--- start TEXT SHOWN ---

THE UTAH COURT OF APPEALS
STATE OF UTAH, IN THE INTEREST OF J.R.H.,
A PERSON UNDER EIGHTEEN YEARS OF AGE.
STATE OF UTAH, Appellee.
Filed November 13, 2020
Fourth District Juvenile Court, Spanish Fork Department
The Honorable F. Richards Smith
Bryson King and Douglas J. Thompson, Attorneys for Appellant
Sean D. Reyes and Lindsey L. Wheeler, Attorneys for Appellee
JUDGE RYAN M. HARRIS authored this Opinion, in which JUDGES DAVID N. MORTENSEN and JILL M. POHLMAN concurred.
¶1 After a bench trial, the juvenile court found that J.R.H.—a juvenile—had committed assault, and therefore the court adjudicated J.R.H. delinquent. J.R.H. appeals, challenging the sufficiency of the evidence supporting the court’s adjudication. We affirm.
¶2 One afternoon, a teenage boy (Victim) made plans, via the online messaging app Snapchat, to meet another boy he knew (Buyer) on a public street after school to sell a “vape pen.” Victim was dropped off by a friend’s mother near the arranged meeting spot; there is no evidence that either the friend’s mother or Victim’s own parents knew that Victim either possessed or intended to sell a vape pen. As Victim walked toward the meeting spot, he was approached not by Buyer but by two other juveniles, who—according to Victim’s testimony at trial—both proceeded to beat him up and take the vape pen. In a police interview immediately following the incident, as well as at trial, Victim identified J.R.H. and J.R.H.’s cousin (Cousin) as the two juveniles who assaulted him. It is undisputed that Victim was assaulted; indeed, Cousin later admitted to administering the beating. But J.R.H. has consistently denied any involvement, and the main contested issue at trial was whether J.R.H. had participated in the assault along with Cousin.

--- end TEXT SHOWN ---

In the appeals court opinion, which app did Victim use to arrange the meeting with Buyer?

--- start DATASET EXCERPT ---

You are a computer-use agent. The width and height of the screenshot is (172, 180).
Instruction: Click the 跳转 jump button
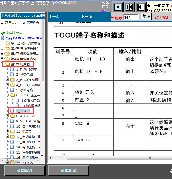point(146,16)
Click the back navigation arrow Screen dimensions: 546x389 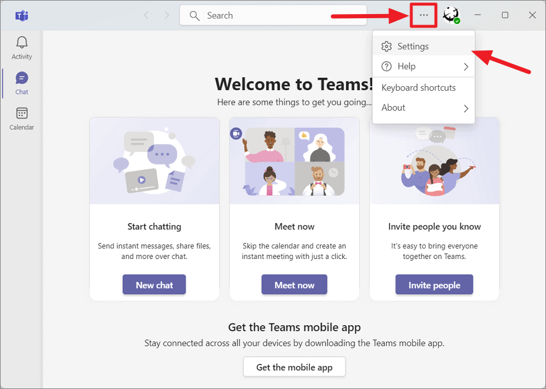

--- end DATASET EXCERPT ---

*EXERCISE ANSWER*.
Snapchat